Kerry Coombs, first-year cornerbacks coach from Cincinnati has made headlines for his enthusiasm. He fist pumped down the middle of the field after plays and chest bumped redshirt sophomore defensive back Bradley Roby after a block.

“Be warriors, be warriors,” Coombs shouted on the field.

Junior defensive lineman Johnathan Hankins forced a fumble that also got the coach excited enough to run up the field and cheer.

“Scoop and run Hank, scoop and run!” Coombs said.

Coombs wasn’t the only enthusiastic coach. During the end-of-practice scrimmage, Meyer went to the middle of the field and started throwing his hands up while the defense started the Buckeye Bounce. When it was all over, the defense defeated the offense.

“The good thing about the scrimmage is if you were watching close, they battled back and got it real close at the end,” Meyer said. “So they came back, they started just awful, but they came back and battled and got the score real close at the end. The defense won.”

The defense has beaten the offense both times the squads have faced off this season. After practice, the defense was rewarded with a cool-down stretch and Gatorade while the offense was forced to run and could sip only on water.

“They better win this early,” Meyer said. “They’re also playing well. Our defense coaches do a nice job.”

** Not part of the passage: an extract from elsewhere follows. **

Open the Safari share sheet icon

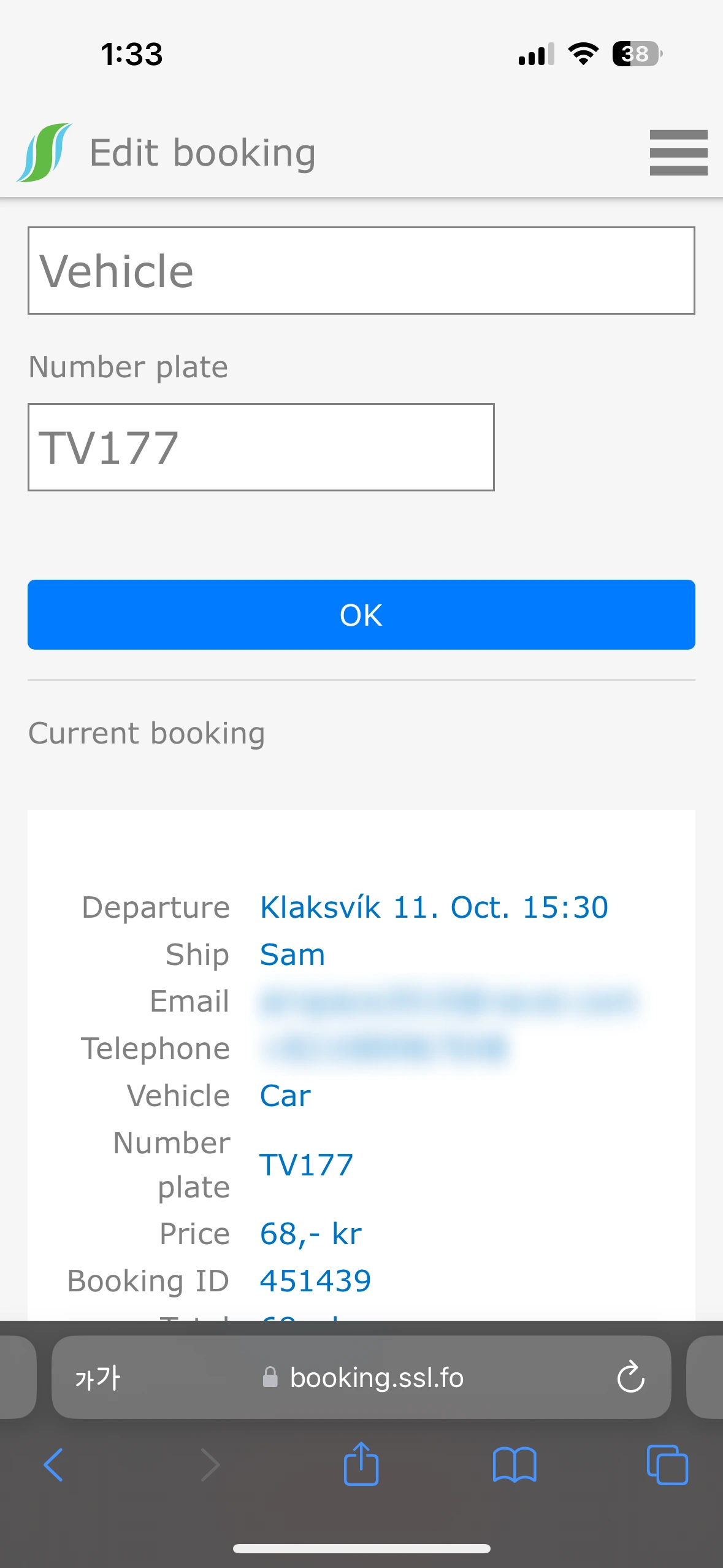pos(361,1464)
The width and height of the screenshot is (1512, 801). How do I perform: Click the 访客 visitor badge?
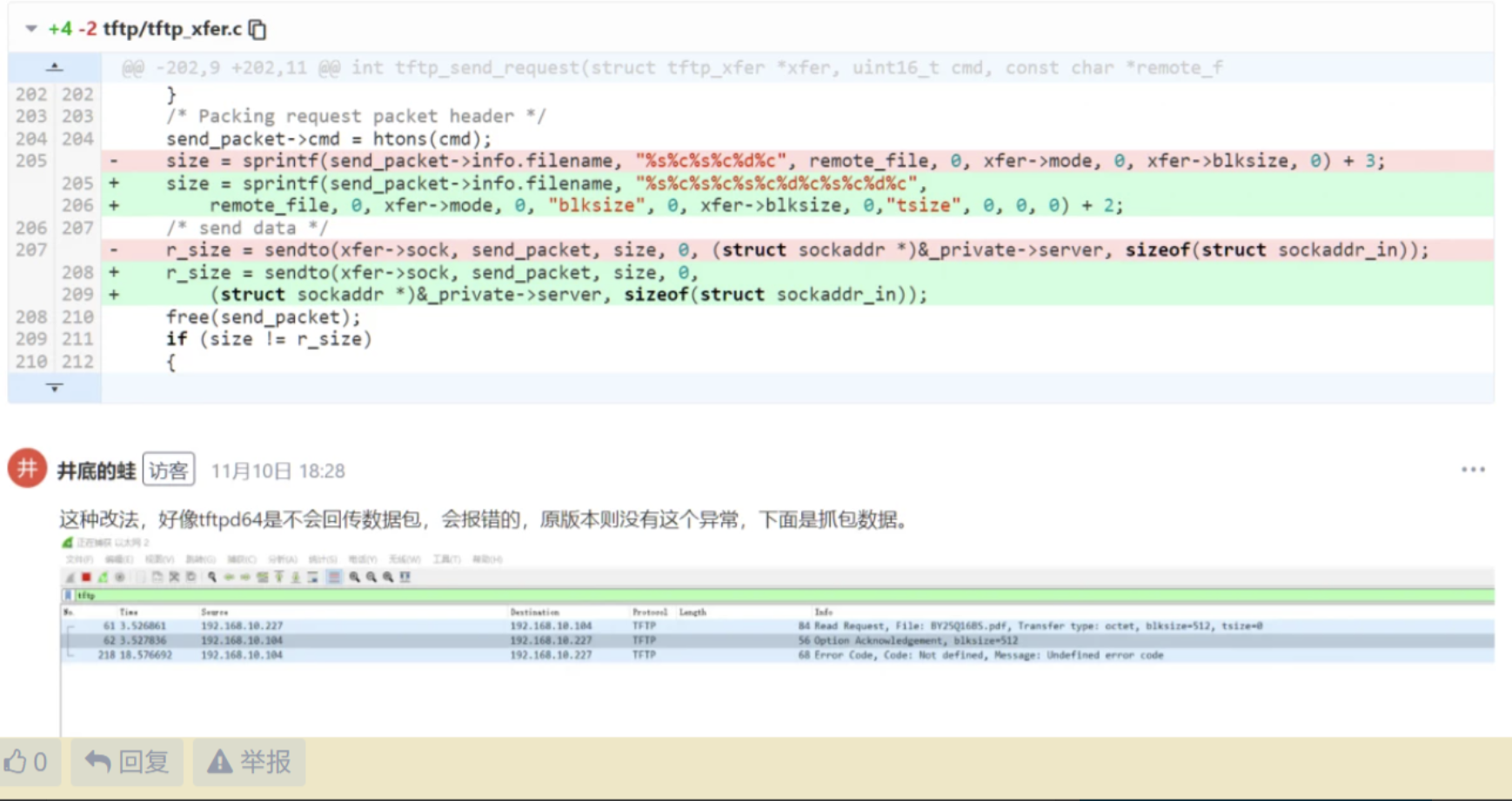(168, 471)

Meyer said the offense isn’t where they need to be and they need to grasp the instillation faster. Even with the two top defensive lineman, Hankins and senior John Simon on the sidelines as a reward near the end of the scrimmage, the offense still lost the battle.

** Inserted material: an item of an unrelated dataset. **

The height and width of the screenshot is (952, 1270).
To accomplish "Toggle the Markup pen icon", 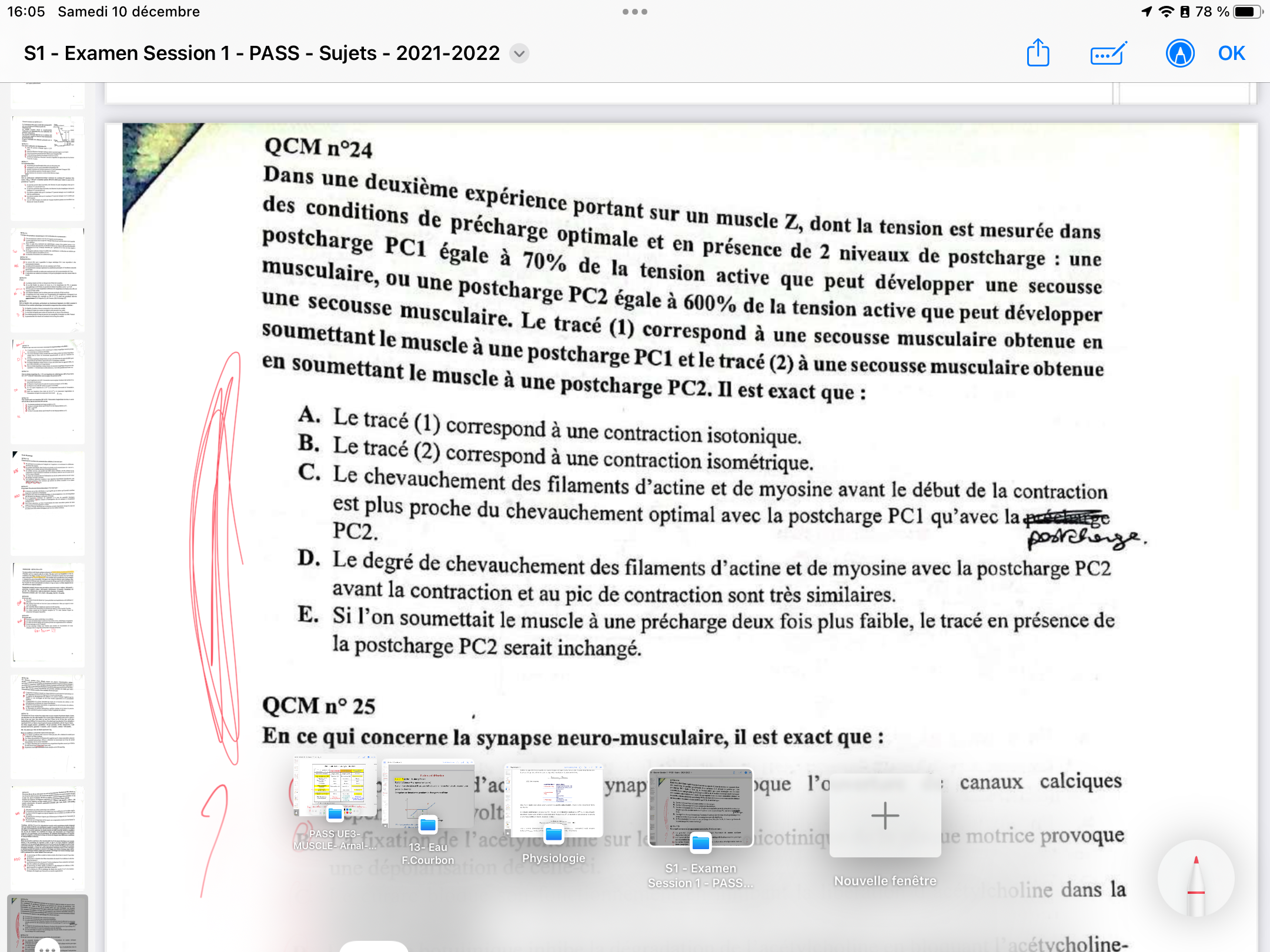I will (x=1179, y=53).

“We might need to slow down the instillation a little bit and try to be able to execute something but that’s coming,” Meyer said. “Anytime you do something new that nine guys do it right, two guys do it wrong, it looks like it’s just the most disgusting thing you’ve ever seen. So we just got to get a little more consistent.”

But the first-year coach said these are the growing pains he expected.

“Terminology is different. Of course you’re going to make mistakes,” he said. “Guys might go the wrong way … make it go so fast that it’s OK.”